━━━━━ Given passage

Sea Duty: I have observed with interest the ongoing debate about enticing people to seek sea duty. This discussion is peppered with comments referring to the travesty of being a sea-going service and having to bribe people to go to sea. That argument misses the point. I served at sea a long time ago on Ocean Station Patrol - a more pointless exercise I could not have designed! As a lowly Ensign I wondered why we were doing what had long ago been outmoded by technology. I think at that point I started to vaguely understand the concept of Job Satisfaction. In the case of the seagoing problem, trying to solve the seagoing incentive with monetary rewards - including points on SWEs - will only Band-Aid the problem. We will then have a totally entrepreneurial workforce instead of one dedicated to the higher-order self-actualizing rewards of job satisfaction. The concept of money as a satisfier and not a motivator is not a new one; yet we continue to use money as the inappropriate lever. Interestingly enough, there are pockets of intense satisfaction with certain sea-going units; is the element of "visionary leadership" at work there? Are the job metrics clear, obvious, and real-time? Do those COs understand the need to articulate the outcome as opposed to driving for output?
High Year Tenure: The need for upward mobility in a military organization is accepted. However, HYT, by taking a vertical slice through the organization (i.e. E-9 through E-4) simultaneously caused us to lose experienced junior people and then turn right around and train new enlisted folks at "A" school to replace them. The result: spending more to get a less-experienced workforce. The question asked me by my junior enlisted troops was: "What kind of business decision is that?" By taking a HYT cut on E-9s first, shuffling the ranks, then cutting on HYT for E-9 and E-8, shuffling the ranks, and so on, we could have achieved our upward mobility goals and insured a better allocation of training investment. However, some senior interests protected their ranks at the expense of those who could not fight back. The point was not lost on our people.
Early 0-6 Continuation: At the risk of sounding like sour grapes, the recent (August 1996) combining of two 0-6 year groups for continuation could have been prevented several years ago. The recommendation made then to senior leadership was that 50% continuation rates be implemented. However, that recommendation was turned down on the subjective logic that we would lose too many senior managers. Move ahead to 1996; now we combine two year groups and eliminate 45 0-6s at one swoop. My point is this: by listening to data, we could have reached our goal in a measured fashion instead of reacting in virtual panic to a numbers situation that was no longer tenable. Indeed, I was notified of the plan to combine year groups on 15 May 1996, two weeks before my movers were to show up! Sure seemed like a "house-on-fire" scenario to me! I even got a letter from the HQTRS telling me it was OK to make "alternative career plans" in lieu of my orders! Reactive management?

━━━━━━━━━━

Work to complete:
1: From the commentary on sea duty and personnel policy, quote the passage that opens with "High Year Tenure: The" and ends with "on our people.".
2: In the commentary on sea duty and personnel policy, on what date was the writer notified of the plan to combine year groups?

━━━━━ Information supplied

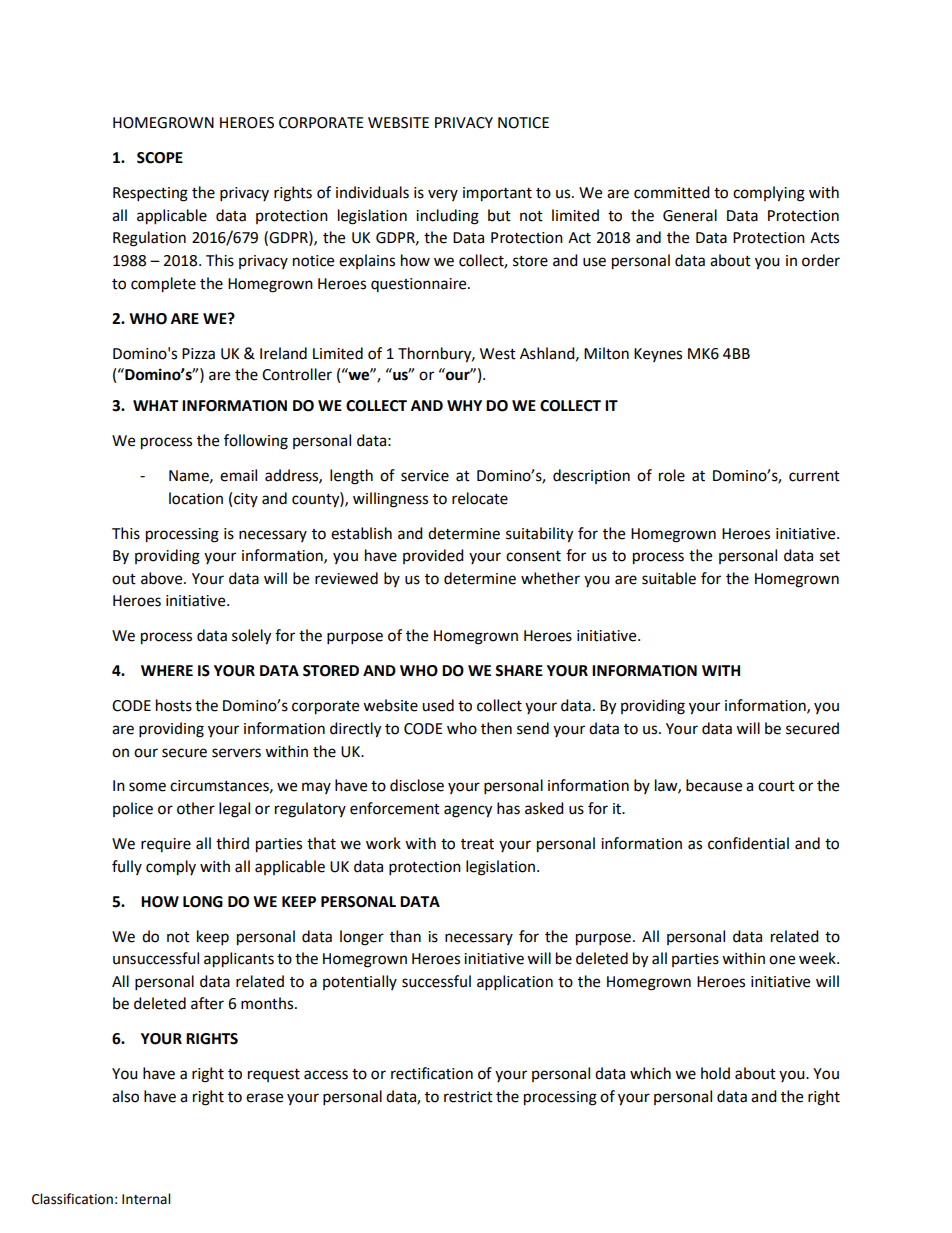 The width and height of the document is (952, 1233). I want to click on WHERE, so click(167, 670).
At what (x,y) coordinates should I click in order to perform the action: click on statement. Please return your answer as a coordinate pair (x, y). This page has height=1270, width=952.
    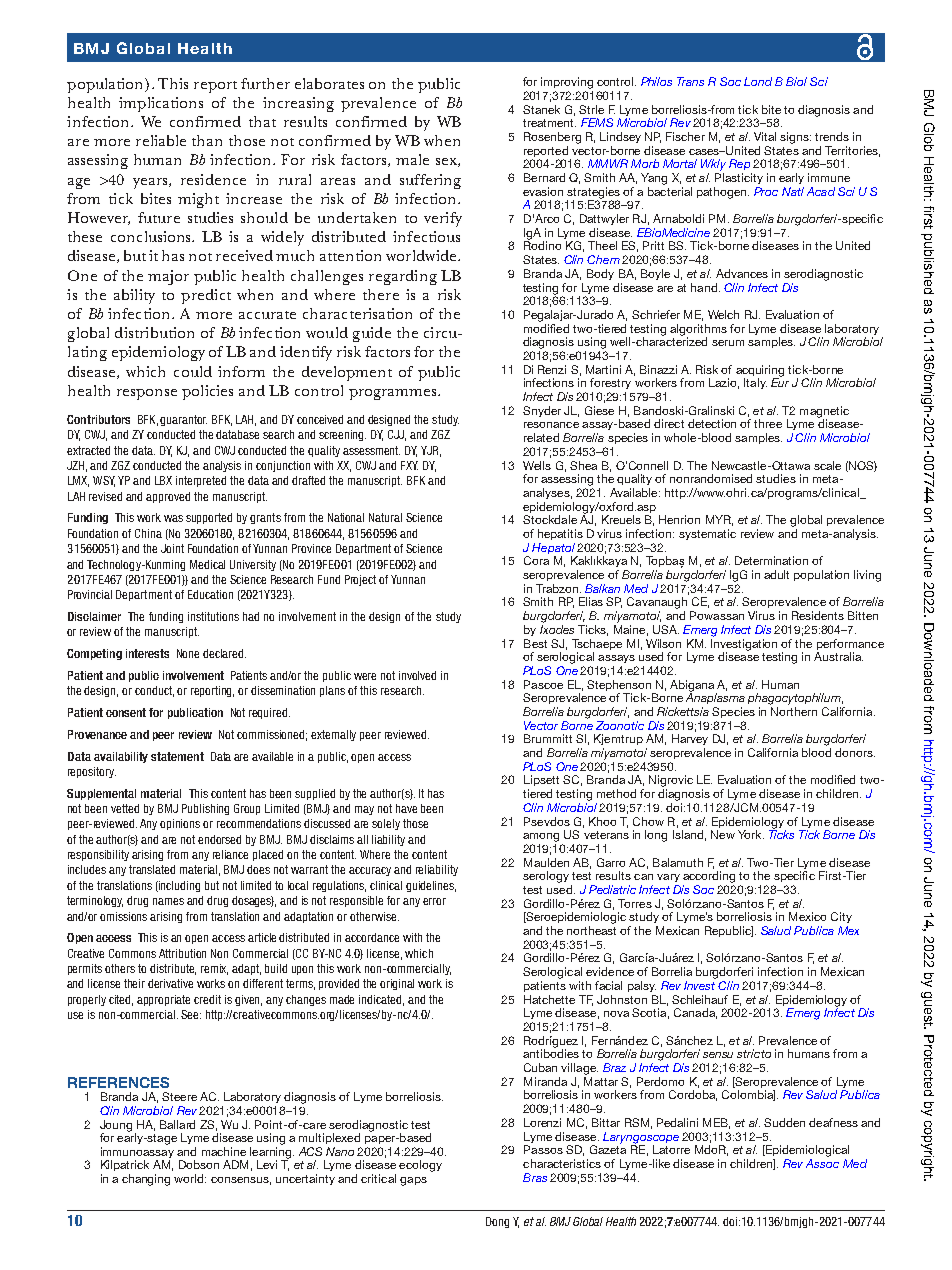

━━━━━━━━━━

Outputs:
1:
High Year Tenure: The need for upward mobility in a military organization is accepted. However, HYT, by taking a vertical slice through the organization (i.e. E-9 through E-4) simultaneously caused us to lose experienced junior people and then turn right around and train new enlisted folks at "A" school to replace them. The result: spending more to get a less-experienced workforce. The question asked me by my junior enlisted troops was: "What kind of business decision is that?" By taking a HYT cut on E-9s first, shuffling the ranks, then cutting on HYT for E-9 and E-8, shuffling the ranks, and so on, we could have achieved our upward mobility goals and insured a better allocation of training investment. However, some senior interests protected their ranks at the expense of those who could not fight back. The point was not lost on our people.

2: 15 May 1996